Esta ópera rock narra los últimos días de la vida de Jesús de Nazaret, pero desde el punto de vista del traidor Judas. Se representa actualmente en el teatro Lope de Vega de Madrid, un escenario de lujo para una obra de lujo.

Adiós a los convencionalismos. Jesucristo Superstar está ambientado en el actual contexto de Oriente Medio, con un vestuario en el que las sandalias, las túnicas y los turbantes de antaño se cambian por vaqueros, deportivas y gafas de sol.
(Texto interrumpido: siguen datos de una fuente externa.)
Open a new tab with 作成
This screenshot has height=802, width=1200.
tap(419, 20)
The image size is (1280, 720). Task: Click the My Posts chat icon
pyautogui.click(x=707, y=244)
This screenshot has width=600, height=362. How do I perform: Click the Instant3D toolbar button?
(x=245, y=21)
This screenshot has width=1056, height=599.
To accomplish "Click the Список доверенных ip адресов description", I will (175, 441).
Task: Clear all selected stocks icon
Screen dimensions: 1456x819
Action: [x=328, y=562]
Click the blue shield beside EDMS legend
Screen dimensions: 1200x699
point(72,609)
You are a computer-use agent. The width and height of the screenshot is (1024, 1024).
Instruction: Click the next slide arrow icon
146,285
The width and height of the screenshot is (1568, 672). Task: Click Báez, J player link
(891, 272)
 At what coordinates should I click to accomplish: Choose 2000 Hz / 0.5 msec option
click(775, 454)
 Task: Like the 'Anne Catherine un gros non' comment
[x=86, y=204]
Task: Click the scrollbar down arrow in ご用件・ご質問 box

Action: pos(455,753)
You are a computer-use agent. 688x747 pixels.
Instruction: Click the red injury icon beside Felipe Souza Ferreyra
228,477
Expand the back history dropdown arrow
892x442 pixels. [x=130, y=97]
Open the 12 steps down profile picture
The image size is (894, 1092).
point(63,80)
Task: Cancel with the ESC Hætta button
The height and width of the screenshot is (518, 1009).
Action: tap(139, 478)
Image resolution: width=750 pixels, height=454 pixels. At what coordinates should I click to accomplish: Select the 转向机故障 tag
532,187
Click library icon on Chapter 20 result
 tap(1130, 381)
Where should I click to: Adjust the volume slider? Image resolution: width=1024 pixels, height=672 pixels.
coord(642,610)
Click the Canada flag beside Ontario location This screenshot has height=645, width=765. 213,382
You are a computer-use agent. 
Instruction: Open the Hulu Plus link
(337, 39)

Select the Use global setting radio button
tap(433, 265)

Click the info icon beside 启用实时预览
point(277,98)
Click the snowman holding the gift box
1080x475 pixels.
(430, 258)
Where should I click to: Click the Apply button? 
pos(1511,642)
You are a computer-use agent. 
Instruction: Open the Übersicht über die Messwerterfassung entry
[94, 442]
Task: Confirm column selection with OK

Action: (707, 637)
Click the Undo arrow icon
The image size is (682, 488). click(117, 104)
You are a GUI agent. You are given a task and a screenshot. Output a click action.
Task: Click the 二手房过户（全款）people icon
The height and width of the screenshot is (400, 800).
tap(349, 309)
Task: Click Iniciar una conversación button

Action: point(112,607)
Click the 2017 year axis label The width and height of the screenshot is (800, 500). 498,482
En cuanto a los decorados, se ha dejado de lado la espectacularidad, que se alcanza por el lado de las voces y las coreografías de los actores.
El cénit de la representación llega con la escena del Getsemaní, donde Jesús, interpretado de forma sublime por Miquel Fernández, medita sobre su destino y sobre si será capaz de resistir la carga que su Padre le ha mandado dejándose la voz en un solo que hace que tiemblen las paredes del teatro y que todos y cada uno de los presentes se estremezcan en sus asientos.
Una parada obligada para todos aquellos que pasen por Madrid y todo un pecado capital perdérselo.